Lines with the word "area" in them are the ones to copy from the records.
————
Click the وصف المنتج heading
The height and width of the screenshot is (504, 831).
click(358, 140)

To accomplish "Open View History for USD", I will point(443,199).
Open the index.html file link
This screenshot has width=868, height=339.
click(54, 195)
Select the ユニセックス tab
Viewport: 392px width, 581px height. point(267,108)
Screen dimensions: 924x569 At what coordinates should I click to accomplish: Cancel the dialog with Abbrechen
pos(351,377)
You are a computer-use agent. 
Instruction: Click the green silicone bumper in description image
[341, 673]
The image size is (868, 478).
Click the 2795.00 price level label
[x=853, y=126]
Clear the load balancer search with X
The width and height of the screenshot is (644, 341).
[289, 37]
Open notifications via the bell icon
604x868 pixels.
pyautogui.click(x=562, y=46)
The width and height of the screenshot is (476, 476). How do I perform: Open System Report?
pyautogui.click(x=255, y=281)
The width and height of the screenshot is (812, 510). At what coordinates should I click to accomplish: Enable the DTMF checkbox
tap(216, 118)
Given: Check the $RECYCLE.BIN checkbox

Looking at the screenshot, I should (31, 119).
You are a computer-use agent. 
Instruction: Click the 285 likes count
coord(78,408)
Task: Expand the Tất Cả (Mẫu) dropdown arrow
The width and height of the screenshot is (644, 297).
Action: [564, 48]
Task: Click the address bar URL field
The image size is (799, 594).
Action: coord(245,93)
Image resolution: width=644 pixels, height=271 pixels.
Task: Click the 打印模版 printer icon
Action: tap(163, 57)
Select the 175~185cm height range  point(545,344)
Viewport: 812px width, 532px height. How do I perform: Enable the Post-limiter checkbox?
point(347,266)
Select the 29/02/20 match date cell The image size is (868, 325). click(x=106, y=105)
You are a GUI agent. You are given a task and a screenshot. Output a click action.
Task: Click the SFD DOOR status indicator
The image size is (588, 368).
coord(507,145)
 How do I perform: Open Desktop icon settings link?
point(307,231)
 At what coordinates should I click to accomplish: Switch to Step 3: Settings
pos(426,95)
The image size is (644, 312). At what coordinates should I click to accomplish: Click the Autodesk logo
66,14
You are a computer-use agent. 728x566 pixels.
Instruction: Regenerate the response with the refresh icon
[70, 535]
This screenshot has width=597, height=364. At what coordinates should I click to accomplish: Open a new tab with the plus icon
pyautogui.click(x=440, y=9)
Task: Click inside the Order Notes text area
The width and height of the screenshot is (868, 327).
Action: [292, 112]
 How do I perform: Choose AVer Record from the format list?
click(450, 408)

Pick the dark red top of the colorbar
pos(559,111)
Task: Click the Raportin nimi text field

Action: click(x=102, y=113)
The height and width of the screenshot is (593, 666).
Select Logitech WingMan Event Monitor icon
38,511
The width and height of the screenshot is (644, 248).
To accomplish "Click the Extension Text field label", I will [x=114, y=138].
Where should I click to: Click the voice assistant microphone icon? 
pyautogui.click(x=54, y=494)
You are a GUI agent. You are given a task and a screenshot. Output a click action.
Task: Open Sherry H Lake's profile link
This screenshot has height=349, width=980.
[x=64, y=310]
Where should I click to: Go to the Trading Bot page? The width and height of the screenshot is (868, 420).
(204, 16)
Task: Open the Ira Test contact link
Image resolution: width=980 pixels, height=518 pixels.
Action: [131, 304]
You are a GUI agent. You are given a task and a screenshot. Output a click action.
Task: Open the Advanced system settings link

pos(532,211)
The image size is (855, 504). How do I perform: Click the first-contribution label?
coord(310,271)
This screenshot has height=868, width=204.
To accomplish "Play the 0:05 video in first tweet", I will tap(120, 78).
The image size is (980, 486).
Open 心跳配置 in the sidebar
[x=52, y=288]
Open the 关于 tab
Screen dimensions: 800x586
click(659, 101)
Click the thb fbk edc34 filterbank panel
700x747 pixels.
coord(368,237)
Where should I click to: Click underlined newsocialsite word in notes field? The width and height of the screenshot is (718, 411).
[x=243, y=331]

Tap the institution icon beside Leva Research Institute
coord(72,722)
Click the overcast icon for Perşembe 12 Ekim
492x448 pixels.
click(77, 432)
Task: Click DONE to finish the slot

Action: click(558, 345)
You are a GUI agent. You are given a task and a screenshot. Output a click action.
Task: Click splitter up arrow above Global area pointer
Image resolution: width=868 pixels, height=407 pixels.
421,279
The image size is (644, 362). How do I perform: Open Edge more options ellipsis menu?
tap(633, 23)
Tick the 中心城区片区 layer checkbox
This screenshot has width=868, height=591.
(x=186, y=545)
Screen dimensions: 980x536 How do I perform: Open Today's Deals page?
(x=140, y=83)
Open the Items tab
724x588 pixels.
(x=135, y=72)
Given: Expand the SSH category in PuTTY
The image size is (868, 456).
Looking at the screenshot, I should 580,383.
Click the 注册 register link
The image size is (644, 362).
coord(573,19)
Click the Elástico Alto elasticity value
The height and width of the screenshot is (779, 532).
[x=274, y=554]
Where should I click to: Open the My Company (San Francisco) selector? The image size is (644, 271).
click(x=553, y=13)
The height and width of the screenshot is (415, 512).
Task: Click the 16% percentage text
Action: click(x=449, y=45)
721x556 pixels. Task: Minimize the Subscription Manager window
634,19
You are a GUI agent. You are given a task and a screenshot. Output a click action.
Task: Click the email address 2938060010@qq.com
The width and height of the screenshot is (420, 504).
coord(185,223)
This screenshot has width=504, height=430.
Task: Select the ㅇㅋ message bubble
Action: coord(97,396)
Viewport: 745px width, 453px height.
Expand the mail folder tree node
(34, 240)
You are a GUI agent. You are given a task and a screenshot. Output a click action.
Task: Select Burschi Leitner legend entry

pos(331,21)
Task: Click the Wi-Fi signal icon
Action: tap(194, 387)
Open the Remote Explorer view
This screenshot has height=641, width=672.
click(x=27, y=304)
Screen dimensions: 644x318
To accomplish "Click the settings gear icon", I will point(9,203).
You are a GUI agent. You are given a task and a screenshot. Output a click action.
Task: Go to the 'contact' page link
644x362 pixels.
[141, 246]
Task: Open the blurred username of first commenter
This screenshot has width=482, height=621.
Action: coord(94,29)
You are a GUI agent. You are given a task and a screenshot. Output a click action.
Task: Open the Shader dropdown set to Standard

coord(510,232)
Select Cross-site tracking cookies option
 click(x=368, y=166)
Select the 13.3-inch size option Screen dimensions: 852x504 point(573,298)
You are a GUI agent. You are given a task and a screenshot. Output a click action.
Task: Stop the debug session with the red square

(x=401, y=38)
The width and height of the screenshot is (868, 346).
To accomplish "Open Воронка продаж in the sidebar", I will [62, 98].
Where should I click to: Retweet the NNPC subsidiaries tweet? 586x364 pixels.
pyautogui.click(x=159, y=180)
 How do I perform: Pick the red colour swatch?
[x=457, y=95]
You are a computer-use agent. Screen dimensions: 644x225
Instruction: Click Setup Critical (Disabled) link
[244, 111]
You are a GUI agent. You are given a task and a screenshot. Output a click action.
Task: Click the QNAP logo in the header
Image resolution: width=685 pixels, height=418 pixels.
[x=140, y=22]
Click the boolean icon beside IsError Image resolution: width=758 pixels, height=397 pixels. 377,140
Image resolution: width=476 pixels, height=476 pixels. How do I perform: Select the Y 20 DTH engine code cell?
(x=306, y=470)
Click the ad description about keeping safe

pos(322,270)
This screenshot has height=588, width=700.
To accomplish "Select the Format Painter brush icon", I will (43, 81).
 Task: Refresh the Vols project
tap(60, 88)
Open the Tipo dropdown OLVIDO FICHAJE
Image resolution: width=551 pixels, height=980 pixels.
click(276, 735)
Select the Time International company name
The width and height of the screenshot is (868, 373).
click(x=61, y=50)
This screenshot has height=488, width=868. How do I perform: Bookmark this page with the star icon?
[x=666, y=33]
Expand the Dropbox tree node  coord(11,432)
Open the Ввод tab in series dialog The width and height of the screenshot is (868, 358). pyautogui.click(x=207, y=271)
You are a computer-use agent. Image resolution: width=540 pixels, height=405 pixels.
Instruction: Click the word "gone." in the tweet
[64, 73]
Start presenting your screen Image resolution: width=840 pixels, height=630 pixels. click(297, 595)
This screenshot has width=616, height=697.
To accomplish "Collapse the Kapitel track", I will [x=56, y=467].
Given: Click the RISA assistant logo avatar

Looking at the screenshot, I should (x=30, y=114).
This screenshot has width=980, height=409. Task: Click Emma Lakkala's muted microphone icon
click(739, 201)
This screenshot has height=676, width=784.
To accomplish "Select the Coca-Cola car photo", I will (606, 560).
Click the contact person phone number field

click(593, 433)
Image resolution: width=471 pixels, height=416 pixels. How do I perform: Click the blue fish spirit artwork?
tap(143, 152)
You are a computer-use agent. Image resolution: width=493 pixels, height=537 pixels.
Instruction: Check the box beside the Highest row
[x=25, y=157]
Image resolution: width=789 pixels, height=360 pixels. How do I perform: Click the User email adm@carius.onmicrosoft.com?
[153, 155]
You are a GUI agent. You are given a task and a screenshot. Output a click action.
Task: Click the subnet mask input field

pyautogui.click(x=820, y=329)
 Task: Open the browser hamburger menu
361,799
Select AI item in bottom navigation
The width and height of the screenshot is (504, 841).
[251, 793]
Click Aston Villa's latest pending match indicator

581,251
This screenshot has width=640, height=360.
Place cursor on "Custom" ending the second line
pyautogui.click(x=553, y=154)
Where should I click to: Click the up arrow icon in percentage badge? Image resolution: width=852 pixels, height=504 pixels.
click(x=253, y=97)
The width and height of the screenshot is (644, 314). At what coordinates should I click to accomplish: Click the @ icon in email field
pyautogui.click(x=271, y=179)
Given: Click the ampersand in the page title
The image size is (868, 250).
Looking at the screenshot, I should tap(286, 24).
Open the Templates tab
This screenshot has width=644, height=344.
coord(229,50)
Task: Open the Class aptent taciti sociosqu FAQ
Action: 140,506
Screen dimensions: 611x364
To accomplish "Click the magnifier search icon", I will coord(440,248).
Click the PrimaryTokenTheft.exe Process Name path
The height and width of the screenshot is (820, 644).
————
Written solution —
Task: Click inside the Order Notes text area
Task: Click splitter up arrow above Global area pointer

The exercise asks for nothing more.